La (crudele) ironia della sorte ha voluto che il fotografo reporter in Siria Olivier Voisin, 38 anni, sia morto venerdì scorso a seguito dell’esplosione di una granata nella regione siriana di Idlib, a due giorni dall’anniversario della morte di Remi Ochlik, il fotografo vincitore del World press photo 2012, ucciso a Homs assieme alla reporter Marie Colvin.

Pericolosa la Siria per chi fa informazione. Dal marzo del 2011 hanno perso la vita 23 giornalisti e 54 citizen-journalists. Con la sua matita anche Akram Raslan cercava di fare informazione. E non si sa più nulla di lui. Desaparecido. Raslan è un vignettista siriano arrestato dai servizi segreti militari di Damasco lo scorso 2 ottobre, prelevato dall’intelligence militare nella sede del giornale in cui lavorava. I suoi colleghi, che hanno testimoniato l’arresto, temono il peggio visto che non sono pochi i detenuti morti per le torture subite nelle carceri dei servizi segreti.

Laureato in letteratura, Akram Raslan, classe 1974, ha lavorato per diverse testate siriane e arabe prima di approdare al giornale governativo al Fida.

Il lapis sarcastico di Akram Raslan aveva più volte provocato il regime, mettendone in risalto le contraddizioni. Faceva insomma il suo lavoro Raslan, rappresentando giornalisti imbavagliati o in veste di pittori bugiardi, o un carro armato che lascia distruzione mentre diffonde le belle parole “riforme” e “dialogo”.

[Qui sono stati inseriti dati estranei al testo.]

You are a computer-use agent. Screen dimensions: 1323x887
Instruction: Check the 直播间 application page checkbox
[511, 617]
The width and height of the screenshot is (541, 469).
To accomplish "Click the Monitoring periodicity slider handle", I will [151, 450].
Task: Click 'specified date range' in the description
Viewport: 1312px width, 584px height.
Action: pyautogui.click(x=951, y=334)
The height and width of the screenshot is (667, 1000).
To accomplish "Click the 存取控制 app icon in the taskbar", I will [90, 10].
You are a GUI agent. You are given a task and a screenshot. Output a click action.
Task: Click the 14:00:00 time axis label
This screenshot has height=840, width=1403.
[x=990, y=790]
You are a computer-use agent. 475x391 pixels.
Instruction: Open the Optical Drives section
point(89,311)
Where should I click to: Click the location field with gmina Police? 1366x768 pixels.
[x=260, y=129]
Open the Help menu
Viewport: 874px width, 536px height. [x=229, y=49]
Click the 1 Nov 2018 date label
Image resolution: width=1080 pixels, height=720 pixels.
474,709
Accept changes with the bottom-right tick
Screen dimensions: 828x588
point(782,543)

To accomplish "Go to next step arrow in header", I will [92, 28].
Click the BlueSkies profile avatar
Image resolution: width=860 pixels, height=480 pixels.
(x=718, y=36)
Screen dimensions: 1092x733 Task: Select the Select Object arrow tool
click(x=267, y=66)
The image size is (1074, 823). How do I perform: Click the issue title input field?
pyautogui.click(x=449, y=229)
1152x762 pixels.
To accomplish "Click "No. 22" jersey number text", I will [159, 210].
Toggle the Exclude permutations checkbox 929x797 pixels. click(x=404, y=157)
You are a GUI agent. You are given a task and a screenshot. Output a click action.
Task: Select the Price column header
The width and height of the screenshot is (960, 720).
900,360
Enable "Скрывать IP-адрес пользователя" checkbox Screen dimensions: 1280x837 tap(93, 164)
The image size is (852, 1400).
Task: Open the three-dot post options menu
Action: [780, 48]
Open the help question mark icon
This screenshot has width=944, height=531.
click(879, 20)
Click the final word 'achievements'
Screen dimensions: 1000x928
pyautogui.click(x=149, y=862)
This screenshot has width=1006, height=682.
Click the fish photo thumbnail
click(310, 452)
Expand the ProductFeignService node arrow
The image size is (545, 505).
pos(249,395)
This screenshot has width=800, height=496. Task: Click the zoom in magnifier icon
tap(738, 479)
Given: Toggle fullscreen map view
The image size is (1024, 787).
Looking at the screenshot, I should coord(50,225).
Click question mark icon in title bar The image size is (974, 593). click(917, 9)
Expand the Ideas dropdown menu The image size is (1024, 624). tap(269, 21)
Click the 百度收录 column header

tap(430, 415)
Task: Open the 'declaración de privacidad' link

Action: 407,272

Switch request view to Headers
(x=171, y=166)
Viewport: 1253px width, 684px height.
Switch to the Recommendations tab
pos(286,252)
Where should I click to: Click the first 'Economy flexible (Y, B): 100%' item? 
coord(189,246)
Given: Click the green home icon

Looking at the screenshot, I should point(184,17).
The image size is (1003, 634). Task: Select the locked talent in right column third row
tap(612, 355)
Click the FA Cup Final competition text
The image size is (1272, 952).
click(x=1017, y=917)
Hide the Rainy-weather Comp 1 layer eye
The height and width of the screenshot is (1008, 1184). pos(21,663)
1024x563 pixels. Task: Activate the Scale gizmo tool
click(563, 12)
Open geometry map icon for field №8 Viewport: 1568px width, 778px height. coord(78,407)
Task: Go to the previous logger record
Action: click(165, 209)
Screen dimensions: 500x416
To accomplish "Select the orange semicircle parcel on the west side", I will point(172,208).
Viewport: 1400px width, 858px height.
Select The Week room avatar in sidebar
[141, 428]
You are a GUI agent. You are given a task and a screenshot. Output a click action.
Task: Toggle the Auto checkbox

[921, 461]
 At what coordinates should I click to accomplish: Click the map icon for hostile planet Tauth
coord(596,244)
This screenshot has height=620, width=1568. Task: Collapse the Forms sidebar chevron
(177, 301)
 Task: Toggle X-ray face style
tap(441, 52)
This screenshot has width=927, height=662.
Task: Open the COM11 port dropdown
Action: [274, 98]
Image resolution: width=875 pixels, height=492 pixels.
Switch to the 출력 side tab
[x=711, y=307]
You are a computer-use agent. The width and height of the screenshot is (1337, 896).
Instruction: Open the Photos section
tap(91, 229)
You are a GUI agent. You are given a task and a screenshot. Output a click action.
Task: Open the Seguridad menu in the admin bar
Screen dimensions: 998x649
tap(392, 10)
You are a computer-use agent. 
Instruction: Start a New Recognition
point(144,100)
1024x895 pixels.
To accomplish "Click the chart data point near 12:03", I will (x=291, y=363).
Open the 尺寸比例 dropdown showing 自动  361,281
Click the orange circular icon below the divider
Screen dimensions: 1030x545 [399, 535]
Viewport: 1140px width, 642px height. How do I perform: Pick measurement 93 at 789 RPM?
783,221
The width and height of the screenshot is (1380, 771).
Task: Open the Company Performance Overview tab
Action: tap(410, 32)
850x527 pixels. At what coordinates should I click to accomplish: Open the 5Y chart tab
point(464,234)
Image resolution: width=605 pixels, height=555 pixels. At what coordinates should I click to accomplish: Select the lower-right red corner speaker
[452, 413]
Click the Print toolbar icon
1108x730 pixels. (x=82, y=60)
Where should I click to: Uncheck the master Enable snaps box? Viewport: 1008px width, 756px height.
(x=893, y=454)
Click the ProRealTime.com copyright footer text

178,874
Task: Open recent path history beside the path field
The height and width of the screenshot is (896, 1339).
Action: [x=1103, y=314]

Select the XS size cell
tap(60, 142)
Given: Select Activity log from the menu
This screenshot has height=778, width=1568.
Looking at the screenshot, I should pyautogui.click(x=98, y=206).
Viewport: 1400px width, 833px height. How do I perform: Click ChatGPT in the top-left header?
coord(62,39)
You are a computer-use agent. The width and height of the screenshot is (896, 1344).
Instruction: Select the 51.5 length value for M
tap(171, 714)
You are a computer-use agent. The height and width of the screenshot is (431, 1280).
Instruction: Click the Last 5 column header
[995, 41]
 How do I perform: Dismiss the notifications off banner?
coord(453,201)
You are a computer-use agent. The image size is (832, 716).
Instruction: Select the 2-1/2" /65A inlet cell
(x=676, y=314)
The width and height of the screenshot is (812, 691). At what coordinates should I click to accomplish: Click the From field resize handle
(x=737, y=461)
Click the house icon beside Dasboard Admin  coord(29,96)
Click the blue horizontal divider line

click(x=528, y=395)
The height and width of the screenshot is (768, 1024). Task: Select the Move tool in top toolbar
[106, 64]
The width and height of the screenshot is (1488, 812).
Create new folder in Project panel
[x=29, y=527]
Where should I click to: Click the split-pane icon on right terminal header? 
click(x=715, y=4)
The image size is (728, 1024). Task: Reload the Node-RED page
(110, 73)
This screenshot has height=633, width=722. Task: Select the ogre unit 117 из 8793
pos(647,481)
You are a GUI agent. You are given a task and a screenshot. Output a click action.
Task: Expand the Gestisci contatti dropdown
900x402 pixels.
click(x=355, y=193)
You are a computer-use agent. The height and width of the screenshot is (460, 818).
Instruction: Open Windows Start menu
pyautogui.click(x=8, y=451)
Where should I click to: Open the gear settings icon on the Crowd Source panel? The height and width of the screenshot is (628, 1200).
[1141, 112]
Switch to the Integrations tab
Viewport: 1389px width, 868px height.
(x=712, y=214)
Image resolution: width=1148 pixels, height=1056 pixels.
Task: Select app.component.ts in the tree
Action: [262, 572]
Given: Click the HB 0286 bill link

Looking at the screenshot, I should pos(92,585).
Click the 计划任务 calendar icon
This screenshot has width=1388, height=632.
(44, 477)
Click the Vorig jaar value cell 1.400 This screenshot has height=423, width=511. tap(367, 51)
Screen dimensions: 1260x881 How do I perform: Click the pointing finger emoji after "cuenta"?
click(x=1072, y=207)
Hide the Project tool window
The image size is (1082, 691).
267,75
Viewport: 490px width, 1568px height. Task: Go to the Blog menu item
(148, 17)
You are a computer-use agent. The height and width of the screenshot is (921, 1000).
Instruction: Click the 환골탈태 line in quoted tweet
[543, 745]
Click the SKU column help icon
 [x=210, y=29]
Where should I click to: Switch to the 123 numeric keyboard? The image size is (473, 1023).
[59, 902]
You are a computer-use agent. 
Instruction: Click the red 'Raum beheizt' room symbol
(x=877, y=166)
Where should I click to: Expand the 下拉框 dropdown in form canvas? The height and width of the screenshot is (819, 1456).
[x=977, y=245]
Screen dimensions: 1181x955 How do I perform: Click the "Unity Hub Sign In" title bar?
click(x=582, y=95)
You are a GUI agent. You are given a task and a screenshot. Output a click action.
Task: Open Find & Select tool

Per questo Caterina Pinto che ha vissuto a Beirut e Damasco e che scrive per il portale online SiriaLibano, ha deciso di lanciare una petizione per proporre Akram Raslan come candidato per il premio che il Cartoonists’ Rights Network International (CRNI) assegna ogni anno a un disegnatore che si trova in una situazione di rischio o che ha dimostrato coraggio nell’esercitare il suo diritto di libertà d’espressione. “Il premio ad Akram Raslan – ha dichiarato Caterina – non sarà solo un riconoscimento al suo lavoro di disegnatore: sarà un modo per richiamare l’attenzione della comunità internazionale sul destino di una persona arrestata arbitrariamente e di cui si sono perse le tracce da mesi solo perché ha osato dire pubblicamente la verità.”